- [EXTRACT TO READ]
=====
Overview: The green light sensor


If we are to make a complete repressilator, we will need a green light-sensing BioBrick to go with the red and blue. To our knowledge, there has been no green light sensor successfully used in E. coli. Tokyo-Nokogen 2009 attempted to make a green light sensor but couldn't make it work, due to problems with the BioBricks stored in the Registry.

Tokyo-Nokogen's design adapted the red light sensor designed by Austin 2005 to sense green light, by replacing the Cph1 domain of the protein (which reacts to red light) with the light sensing domain of Ccas (which senses green light). However, the second part of the protein is the inner membrane region of EnvZ, which duplicates with the red sensor.




With this system, OmpR will be phosphorylated by both green light and red light sensors, and the cell would be colour blind. While CcaS would be a good protein to use for the purpose of sensing green light, we therefore need to link it to a different two-component system if we want to make a separate green light sensor. One possibility is to copy the method that was used to make lovTAP. This would be better since it is more direct (the light sensor binds the DNA directly and represses it) than Cph8 which represses its target through the EnvZ transduction pathway (via OmpR).



Problems


We are having to wait on DNA from our main collaborators, Mexico UNAM-Genomics, before we can continue with this particular part of the project. It would be a good one to complete since no other team besides our two are working on this particular part.



Biobricks


The overall construct, once built, will be a new biobrick, with credit for submission going to either Edinburgh or Mexico UNAM-Genomics.
=====
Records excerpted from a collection
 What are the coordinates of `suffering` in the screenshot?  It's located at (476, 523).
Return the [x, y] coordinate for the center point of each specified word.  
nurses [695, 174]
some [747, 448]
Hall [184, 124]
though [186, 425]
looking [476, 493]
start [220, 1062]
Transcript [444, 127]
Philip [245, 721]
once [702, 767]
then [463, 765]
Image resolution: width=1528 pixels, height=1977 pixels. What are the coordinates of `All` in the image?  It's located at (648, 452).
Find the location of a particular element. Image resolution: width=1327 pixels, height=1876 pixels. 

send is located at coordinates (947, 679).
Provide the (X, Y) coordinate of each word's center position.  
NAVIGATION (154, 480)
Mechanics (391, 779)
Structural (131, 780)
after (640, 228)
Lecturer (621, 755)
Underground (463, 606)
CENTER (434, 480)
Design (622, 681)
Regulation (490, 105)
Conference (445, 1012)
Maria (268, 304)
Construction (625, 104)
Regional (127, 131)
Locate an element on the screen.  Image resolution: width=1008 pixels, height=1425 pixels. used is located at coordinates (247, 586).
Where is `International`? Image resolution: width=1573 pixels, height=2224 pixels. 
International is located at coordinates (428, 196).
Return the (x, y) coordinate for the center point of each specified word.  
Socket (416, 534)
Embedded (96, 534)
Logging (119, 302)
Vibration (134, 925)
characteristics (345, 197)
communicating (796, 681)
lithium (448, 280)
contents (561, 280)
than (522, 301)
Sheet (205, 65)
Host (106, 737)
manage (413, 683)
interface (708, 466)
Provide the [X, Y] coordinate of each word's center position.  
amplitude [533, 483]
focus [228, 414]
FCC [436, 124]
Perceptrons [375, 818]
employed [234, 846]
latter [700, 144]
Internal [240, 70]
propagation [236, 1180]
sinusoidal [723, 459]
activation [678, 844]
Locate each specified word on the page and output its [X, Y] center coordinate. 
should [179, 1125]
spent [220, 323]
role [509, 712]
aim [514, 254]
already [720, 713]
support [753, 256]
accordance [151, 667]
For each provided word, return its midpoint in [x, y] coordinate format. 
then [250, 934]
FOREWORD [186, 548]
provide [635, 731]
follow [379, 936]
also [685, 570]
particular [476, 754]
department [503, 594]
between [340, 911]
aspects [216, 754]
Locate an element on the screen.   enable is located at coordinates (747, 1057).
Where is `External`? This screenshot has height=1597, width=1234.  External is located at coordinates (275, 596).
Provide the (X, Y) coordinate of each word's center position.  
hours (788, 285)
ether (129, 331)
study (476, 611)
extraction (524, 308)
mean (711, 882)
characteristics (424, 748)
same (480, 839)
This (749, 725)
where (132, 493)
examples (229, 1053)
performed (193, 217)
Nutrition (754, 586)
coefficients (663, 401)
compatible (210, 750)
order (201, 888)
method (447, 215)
=====
- [DESCRIPTION OF THE TASK]
Answer these questions from the green light sensor overview:
1. Which team attempted to make a green light sensor in 2009?
2. Which domain of the red light sensor did that team replace with the light sensing domain of CcaS?
3. From which collaborators is DNA being awaited before work can continue?

- [RESULT OF THIS TASK]
1. Tokyo-Nokogen
2. The Cph1 domain
3. Mexico UNAM-Genomics